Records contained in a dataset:
<<<<

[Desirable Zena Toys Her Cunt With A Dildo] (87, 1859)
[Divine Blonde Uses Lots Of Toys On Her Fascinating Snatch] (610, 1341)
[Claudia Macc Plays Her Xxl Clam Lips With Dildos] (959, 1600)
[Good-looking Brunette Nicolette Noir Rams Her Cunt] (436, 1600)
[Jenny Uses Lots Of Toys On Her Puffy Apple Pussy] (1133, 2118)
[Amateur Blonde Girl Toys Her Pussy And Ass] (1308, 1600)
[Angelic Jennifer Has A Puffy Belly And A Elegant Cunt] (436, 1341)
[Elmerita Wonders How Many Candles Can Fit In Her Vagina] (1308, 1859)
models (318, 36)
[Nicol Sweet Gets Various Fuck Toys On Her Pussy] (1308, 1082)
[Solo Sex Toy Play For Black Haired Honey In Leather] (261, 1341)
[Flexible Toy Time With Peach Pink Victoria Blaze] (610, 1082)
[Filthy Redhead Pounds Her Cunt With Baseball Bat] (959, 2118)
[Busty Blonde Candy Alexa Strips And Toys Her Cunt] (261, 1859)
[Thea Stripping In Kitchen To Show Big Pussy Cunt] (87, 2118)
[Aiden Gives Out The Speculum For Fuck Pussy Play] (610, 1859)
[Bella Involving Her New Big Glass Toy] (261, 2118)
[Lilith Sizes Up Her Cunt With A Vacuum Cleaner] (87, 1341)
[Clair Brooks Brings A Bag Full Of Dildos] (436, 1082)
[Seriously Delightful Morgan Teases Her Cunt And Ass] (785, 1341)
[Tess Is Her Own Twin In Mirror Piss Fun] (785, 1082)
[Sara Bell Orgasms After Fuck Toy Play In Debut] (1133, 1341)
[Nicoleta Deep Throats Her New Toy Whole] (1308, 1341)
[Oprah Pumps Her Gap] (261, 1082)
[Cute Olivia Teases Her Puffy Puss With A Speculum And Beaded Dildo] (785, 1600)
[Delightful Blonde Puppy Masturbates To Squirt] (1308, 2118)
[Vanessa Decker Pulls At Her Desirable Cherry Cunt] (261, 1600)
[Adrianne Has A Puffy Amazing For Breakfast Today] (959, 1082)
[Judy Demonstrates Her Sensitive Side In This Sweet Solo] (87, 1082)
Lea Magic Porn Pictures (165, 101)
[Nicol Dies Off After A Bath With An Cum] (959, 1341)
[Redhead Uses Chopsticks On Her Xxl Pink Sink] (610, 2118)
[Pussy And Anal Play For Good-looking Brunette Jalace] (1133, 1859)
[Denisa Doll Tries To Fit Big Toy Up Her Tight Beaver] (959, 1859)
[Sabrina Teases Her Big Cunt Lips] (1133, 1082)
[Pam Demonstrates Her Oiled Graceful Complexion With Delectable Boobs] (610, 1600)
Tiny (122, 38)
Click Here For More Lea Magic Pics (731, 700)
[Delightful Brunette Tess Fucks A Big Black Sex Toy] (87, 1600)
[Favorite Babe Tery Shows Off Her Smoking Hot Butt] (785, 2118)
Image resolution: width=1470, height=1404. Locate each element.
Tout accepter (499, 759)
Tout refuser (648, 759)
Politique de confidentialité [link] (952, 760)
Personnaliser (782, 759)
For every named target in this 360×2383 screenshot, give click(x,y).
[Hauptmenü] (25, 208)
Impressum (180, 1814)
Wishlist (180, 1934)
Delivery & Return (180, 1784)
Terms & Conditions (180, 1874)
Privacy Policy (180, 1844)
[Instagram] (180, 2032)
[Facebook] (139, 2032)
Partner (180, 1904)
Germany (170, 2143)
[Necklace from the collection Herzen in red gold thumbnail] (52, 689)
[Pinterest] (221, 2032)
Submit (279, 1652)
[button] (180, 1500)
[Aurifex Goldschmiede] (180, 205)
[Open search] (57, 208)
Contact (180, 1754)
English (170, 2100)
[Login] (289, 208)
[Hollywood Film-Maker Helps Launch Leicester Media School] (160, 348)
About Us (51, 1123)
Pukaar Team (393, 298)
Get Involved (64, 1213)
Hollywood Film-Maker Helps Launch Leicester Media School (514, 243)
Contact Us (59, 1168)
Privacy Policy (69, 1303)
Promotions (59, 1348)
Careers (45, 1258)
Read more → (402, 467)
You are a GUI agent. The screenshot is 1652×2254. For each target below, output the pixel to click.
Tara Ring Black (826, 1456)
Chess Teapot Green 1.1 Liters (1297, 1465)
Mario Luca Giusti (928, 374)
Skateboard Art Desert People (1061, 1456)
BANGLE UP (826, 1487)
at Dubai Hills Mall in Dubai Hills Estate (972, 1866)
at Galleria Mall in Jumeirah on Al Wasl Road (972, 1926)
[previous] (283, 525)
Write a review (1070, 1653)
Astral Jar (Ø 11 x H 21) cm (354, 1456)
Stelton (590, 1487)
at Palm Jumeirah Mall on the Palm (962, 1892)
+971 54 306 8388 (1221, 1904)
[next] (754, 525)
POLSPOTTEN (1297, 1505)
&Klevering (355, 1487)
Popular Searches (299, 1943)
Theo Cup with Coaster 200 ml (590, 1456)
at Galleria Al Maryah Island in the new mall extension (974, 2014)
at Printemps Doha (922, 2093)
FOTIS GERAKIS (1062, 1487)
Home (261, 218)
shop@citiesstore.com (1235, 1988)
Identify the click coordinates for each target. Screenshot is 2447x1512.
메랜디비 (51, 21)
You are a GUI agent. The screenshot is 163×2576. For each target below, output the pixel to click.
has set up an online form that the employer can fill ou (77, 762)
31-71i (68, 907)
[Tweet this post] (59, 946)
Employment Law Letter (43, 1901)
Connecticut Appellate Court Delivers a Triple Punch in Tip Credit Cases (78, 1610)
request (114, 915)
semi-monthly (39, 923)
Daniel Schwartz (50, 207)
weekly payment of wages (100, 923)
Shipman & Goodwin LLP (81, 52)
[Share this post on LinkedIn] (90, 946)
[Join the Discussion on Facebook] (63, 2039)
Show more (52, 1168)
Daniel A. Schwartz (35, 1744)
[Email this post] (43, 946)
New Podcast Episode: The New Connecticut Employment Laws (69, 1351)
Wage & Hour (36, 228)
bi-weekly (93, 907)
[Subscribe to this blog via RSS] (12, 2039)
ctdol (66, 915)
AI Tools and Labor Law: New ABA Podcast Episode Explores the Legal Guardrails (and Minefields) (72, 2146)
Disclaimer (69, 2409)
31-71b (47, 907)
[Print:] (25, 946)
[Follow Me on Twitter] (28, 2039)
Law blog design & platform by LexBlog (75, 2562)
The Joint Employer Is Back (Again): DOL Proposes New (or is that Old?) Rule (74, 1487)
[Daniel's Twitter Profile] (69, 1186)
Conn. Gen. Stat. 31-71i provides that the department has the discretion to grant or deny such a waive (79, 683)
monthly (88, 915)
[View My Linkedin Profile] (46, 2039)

>>>>

Requirement:
Look above for the line holding "[Pinterest] (221, 2032)". Print it and every line after it, exactly, through the line holding "Tara Ring Black (826, 1456)".

Output for this task:
[Pinterest] (221, 2032)
Submit (279, 1652)
[button] (180, 1500)
[Aurifex Goldschmiede] (180, 205)
[Open search] (57, 208)
Contact (180, 1754)
English (170, 2100)
[Login] (289, 208)
[Hollywood Film-Maker Helps Launch Leicester Media School] (160, 348)
About Us (51, 1123)
Pukaar Team (393, 298)
Get Involved (64, 1213)
Hollywood Film-Maker Helps Launch Leicester Media School (514, 243)
Contact Us (59, 1168)
Privacy Policy (69, 1303)
Promotions (59, 1348)
Careers (45, 1258)
Read more → (402, 467)
You are a GUI agent. The screenshot is 1652×2254. For each target below, output the pixel to click.
Tara Ring Black (826, 1456)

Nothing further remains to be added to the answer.